Textauszug =
□ □ □ □ □ □ □

Was Marie Elisabeth Straub da auftischt, lässt die angeblich blasphemischen
Entgleisungen eines Dan Brown oder gewisser dänischer Comics recht blaß
aussehen. Die 62-jährige Drehbuchautorin und Schriftstellerin aus Schleswig
Holstein legt als ersten historischen Roman eine Interpretation der Geschichte
der Heiligen Familie vor, die wahrscheinlich für polemische Attacken erboster
Christen sorgen wird. Kein Wunder: dass darin Jesus nicht vom Heiligen Geist,
sondern von Marias eigenem Vater gezeugt wird, ist schon ein starkes Stück.

□ □ □ □ □ □ □

Vorliegende Einträge =
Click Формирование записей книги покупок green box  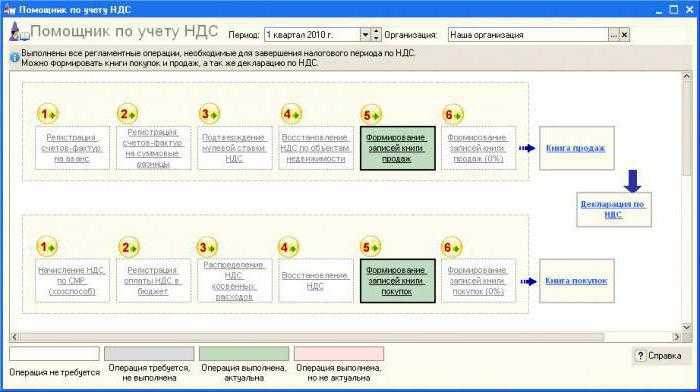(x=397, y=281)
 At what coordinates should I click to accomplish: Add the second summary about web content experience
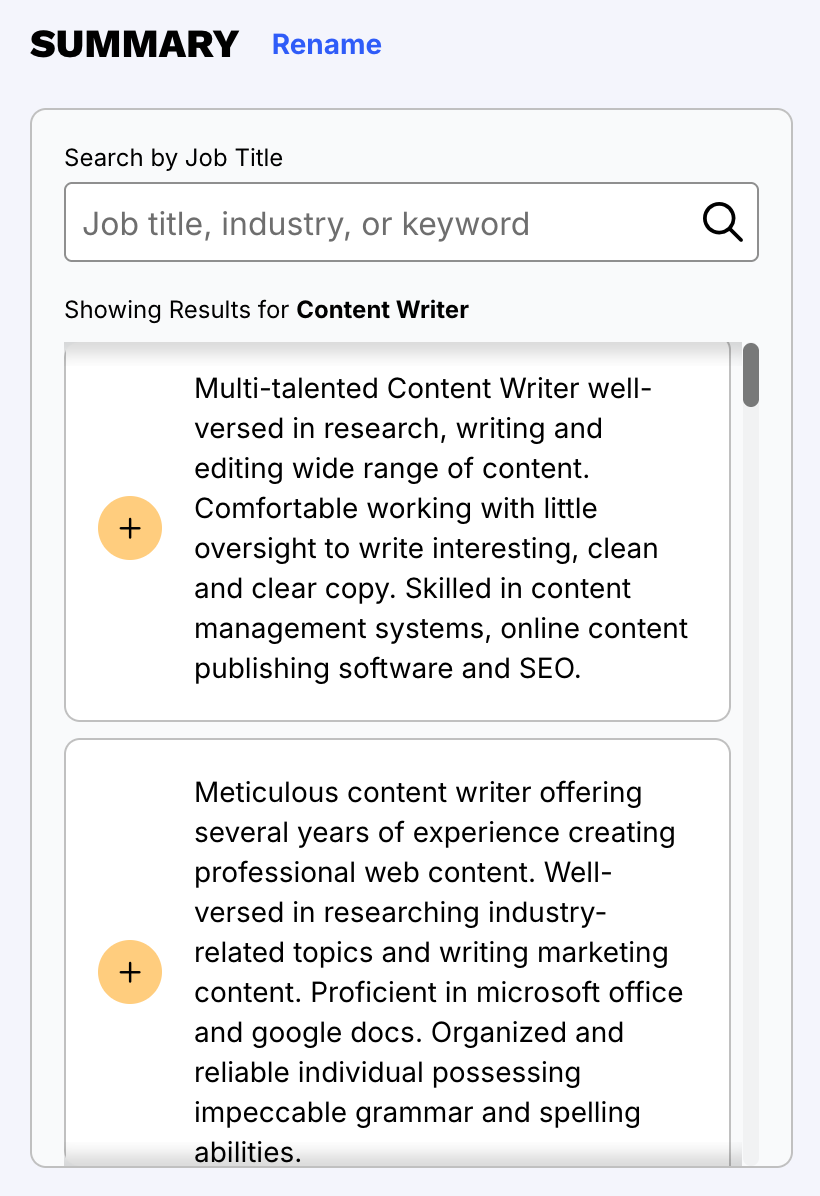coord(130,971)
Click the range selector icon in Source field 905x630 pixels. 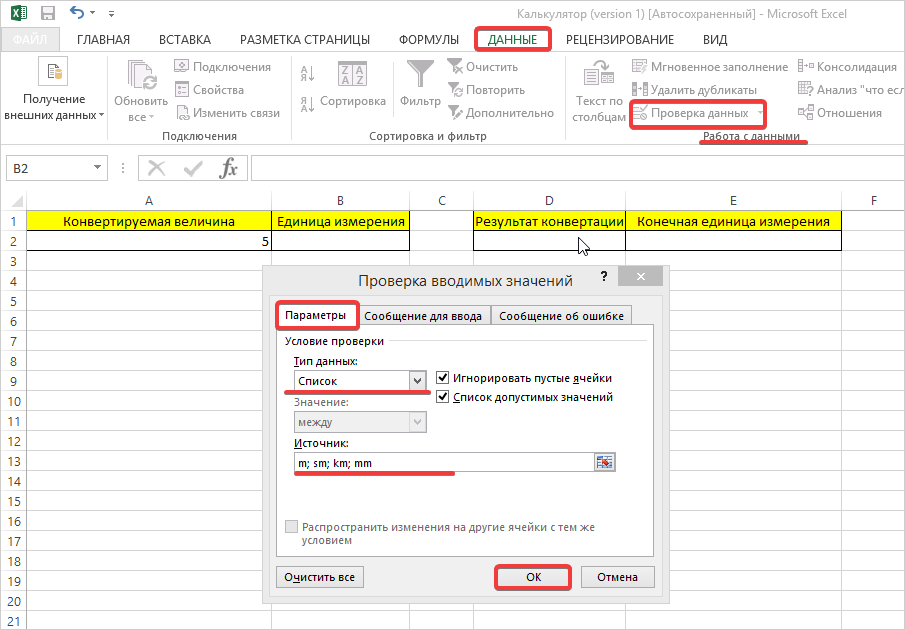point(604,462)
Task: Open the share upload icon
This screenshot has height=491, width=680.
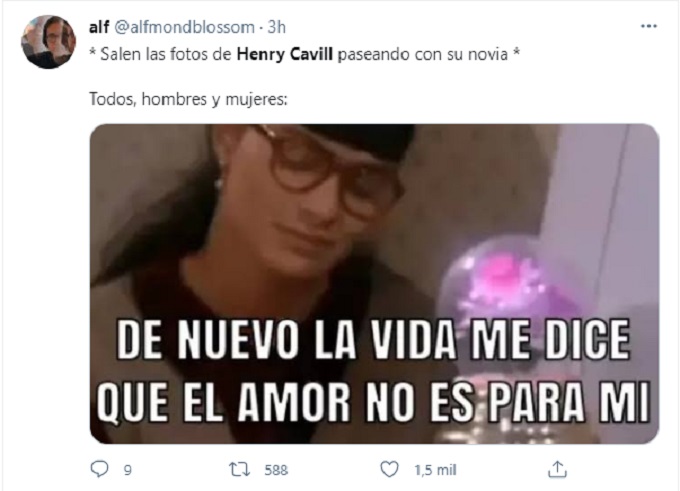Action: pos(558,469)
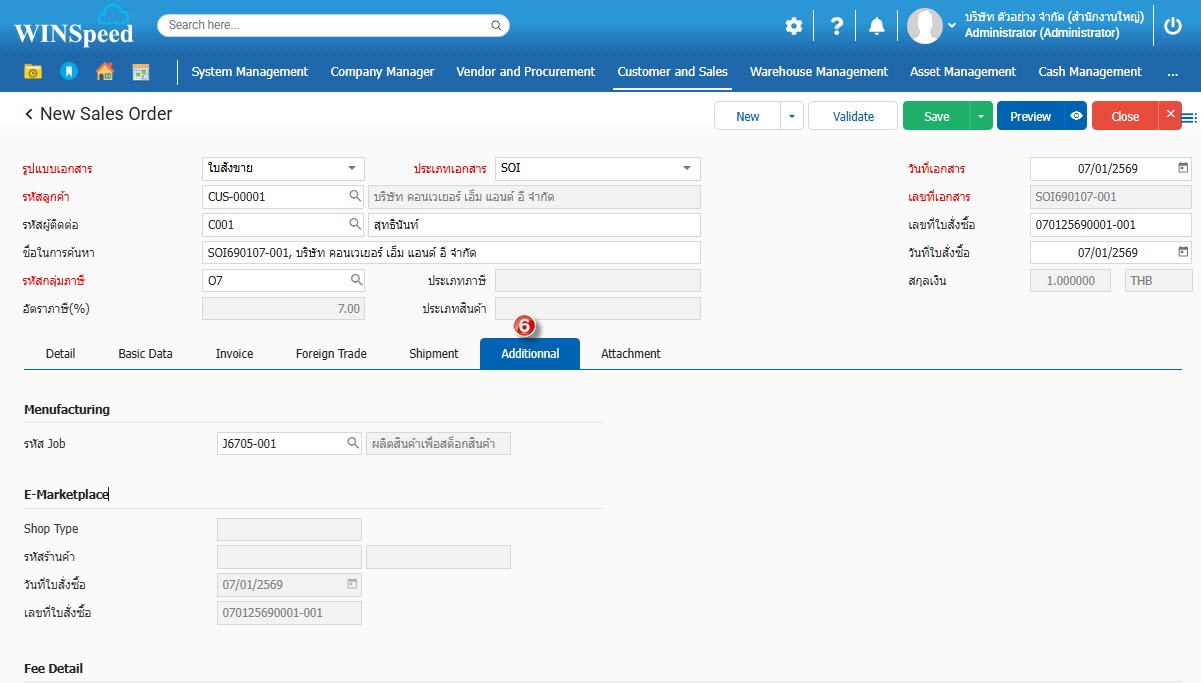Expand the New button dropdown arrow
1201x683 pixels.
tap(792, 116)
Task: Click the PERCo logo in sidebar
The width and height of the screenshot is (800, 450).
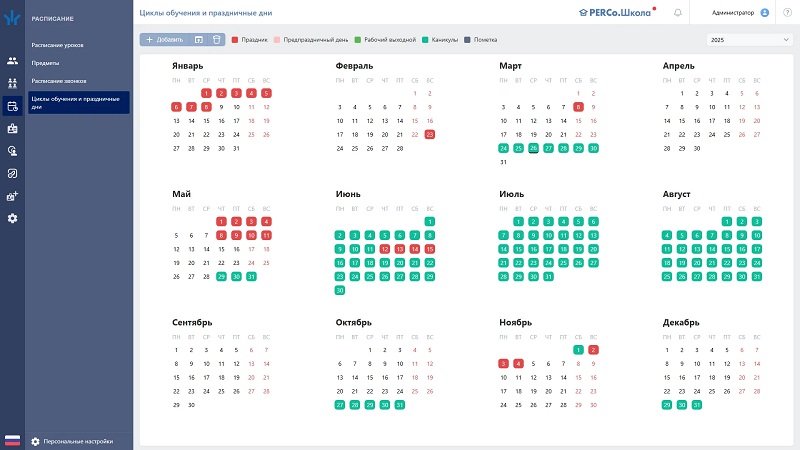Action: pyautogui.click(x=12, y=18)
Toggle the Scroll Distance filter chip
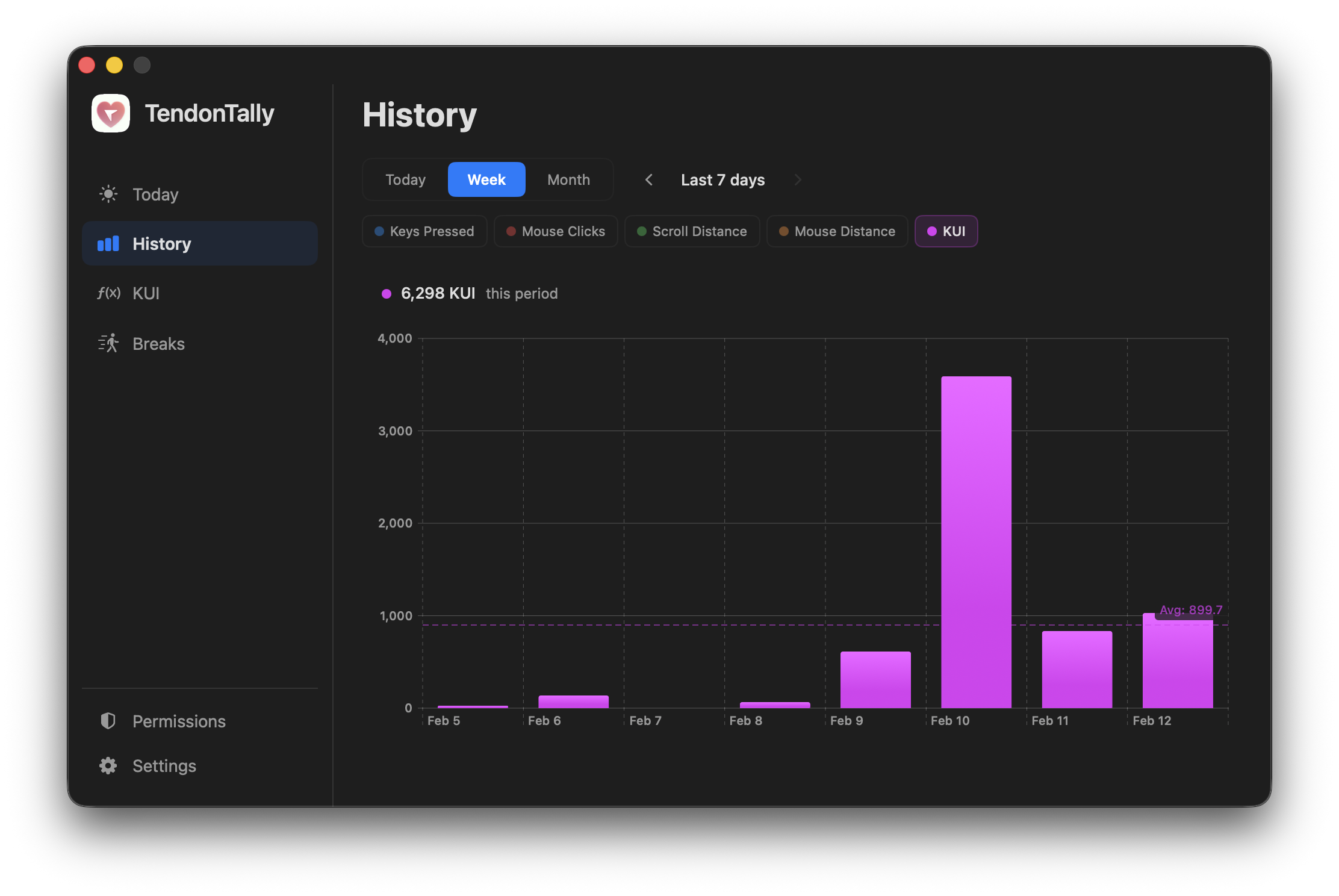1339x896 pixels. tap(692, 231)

□ □ □ □ □ □ □

Arbeitsanweisung A = Gib den Abschnitt aus dem Textauszug wörtlich aus, beginnend bei „Was Marie Elisabeth“ und endend bei „ein starkes Stück.“.
Arbeitsanweisung B =
Beantworte anhand des Textauszugs:
(i) Wie alt ist Marie Elisabeth Straub?
(ii) Aus welchem Land stammt sie?
(iii) Von wem wird Jesus in ihrem Roman gezeugt?

Aufgabenlösung A =
Was Marie Elisabeth Straub da auftischt, lässt die angeblich blasphemischen
Entgleisungen eines Dan Brown oder gewisser dänischer Comics recht blaß
aussehen. Die 62-jährige Drehbuchautorin und Schriftstellerin aus Schleswig
Holstein legt als ersten historischen Roman eine Interpretation der Geschichte
der Heiligen Familie vor, die wahrscheinlich für polemische Attacken erboster
Christen sorgen wird. Kein Wunder: dass darin Jesus nicht vom Heiligen Geist,
sondern von Marias eigenem Vater gezeugt wird, ist schon ein starkes Stück.

Aufgabenlösung B =
(i) 62 Jahre
(ii) Aus Schleswig Holstein
(iii) Von Marias eigenem Vater